Every line with the string "will" should be copied from the data.

Information provided: Begin

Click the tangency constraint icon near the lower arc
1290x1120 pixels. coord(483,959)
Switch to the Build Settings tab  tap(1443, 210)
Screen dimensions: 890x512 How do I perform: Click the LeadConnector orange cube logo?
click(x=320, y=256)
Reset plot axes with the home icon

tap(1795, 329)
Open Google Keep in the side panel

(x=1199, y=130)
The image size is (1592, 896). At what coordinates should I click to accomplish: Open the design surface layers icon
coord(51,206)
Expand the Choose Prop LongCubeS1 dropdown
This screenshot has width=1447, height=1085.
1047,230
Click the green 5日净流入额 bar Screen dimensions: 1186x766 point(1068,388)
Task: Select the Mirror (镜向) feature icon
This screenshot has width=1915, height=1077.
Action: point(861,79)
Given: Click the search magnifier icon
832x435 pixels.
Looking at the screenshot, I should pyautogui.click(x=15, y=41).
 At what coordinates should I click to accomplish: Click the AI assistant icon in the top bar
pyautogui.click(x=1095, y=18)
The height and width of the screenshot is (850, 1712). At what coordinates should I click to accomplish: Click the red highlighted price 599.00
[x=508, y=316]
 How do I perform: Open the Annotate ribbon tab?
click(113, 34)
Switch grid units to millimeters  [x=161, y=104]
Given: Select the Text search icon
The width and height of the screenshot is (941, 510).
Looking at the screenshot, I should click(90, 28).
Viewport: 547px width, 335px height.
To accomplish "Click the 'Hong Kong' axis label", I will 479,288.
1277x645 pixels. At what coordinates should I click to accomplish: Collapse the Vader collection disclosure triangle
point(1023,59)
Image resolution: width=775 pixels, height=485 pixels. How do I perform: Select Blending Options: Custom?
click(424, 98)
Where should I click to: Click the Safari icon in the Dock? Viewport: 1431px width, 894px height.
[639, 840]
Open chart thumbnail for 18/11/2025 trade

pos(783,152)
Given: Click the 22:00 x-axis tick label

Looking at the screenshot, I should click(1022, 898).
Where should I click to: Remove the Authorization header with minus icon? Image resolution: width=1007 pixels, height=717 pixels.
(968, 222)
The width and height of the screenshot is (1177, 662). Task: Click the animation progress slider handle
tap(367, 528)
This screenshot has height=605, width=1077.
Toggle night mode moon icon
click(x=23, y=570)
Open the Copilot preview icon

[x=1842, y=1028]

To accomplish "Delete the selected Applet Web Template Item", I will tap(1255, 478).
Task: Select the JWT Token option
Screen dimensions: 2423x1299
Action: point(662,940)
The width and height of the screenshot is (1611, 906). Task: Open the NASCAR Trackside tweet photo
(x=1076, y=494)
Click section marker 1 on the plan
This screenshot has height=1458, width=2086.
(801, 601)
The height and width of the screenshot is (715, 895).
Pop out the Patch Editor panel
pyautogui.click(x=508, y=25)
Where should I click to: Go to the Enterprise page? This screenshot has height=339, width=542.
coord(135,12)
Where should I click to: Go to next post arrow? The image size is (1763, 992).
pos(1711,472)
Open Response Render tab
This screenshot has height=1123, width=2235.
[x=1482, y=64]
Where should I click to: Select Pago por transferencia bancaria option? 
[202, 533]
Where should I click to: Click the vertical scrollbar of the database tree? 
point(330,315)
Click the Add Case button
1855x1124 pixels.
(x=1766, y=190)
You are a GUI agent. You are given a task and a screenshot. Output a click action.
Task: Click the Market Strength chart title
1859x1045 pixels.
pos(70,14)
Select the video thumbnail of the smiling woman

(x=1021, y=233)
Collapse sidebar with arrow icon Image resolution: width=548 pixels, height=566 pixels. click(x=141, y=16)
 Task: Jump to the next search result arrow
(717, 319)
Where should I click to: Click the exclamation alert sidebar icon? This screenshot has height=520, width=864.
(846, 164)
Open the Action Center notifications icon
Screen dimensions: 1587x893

Information provided: End

**Solution for this problem:**
To accomplish "Click the 'Hong Kong' axis label", I will 479,288.
To accomplish "Delete the selected Applet Web Template Item", I will tap(1255, 478).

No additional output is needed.